Work to do: Rewrite the data below, requests included, from the start of the data through the line with "[x=121, y=164]", and shift every coordinate in the answers by -26.

Material shown:
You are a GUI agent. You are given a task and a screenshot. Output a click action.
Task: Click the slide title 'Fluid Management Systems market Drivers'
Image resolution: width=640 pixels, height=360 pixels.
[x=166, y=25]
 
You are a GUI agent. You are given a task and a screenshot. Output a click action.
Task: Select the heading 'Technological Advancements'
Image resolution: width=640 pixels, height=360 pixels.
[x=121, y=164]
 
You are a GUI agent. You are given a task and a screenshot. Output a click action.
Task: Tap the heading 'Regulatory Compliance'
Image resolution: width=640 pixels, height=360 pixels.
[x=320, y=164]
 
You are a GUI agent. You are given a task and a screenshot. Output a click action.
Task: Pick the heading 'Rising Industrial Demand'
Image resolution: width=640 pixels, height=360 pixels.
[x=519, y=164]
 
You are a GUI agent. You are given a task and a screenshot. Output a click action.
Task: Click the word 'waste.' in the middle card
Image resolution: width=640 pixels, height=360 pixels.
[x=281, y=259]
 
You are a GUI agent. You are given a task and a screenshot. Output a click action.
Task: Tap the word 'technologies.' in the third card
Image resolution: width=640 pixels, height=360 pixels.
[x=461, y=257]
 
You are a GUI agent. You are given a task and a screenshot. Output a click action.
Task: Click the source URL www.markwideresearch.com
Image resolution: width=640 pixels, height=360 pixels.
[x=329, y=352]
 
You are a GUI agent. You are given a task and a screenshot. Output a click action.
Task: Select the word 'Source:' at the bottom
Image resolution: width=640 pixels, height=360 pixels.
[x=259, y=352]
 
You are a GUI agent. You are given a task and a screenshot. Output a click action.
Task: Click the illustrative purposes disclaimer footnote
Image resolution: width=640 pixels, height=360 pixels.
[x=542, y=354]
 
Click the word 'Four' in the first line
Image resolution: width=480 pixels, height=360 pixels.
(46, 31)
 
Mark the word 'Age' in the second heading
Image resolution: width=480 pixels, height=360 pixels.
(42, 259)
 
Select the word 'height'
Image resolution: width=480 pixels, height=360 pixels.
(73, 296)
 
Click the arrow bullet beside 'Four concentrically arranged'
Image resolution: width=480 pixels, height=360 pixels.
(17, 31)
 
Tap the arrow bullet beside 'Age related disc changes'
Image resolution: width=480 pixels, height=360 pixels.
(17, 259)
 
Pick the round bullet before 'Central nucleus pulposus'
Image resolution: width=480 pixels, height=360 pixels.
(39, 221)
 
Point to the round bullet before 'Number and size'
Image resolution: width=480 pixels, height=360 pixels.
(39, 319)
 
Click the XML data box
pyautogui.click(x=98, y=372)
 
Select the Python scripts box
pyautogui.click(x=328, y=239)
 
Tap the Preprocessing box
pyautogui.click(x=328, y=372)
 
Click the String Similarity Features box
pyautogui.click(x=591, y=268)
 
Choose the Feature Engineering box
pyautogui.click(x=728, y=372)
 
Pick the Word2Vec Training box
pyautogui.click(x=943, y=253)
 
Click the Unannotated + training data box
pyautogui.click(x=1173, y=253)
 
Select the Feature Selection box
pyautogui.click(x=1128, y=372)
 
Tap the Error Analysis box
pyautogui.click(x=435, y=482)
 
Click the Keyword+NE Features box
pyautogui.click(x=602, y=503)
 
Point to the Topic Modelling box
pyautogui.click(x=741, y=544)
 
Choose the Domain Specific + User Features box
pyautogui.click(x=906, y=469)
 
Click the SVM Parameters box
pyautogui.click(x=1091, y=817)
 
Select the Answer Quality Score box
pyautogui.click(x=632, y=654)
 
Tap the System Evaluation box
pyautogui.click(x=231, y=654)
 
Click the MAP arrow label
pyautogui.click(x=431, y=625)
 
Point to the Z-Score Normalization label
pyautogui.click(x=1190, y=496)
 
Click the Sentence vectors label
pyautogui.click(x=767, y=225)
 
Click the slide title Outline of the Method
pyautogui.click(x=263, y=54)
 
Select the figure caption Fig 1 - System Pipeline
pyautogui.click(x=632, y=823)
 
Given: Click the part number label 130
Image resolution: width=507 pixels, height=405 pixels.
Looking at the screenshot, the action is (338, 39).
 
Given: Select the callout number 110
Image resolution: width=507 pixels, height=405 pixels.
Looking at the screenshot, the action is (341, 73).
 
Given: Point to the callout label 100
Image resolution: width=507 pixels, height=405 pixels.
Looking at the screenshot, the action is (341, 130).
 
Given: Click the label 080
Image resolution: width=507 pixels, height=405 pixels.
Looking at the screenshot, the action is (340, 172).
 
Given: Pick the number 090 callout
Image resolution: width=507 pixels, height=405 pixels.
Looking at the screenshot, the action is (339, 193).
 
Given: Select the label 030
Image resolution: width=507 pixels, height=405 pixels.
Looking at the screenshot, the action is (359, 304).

Result:
You are a GUI agent. You are given a task and a screenshot. Output a click action.
Task: Click the slide title 'Fluid Management Systems market Drivers'
Image resolution: width=640 pixels, height=360 pixels.
[x=140, y=-1]
 
You are a GUI agent. You are given a task and a screenshot. Output a click action.
Task: Select the heading 'Technological Advancements'
Image resolution: width=640 pixels, height=360 pixels.
[x=95, y=138]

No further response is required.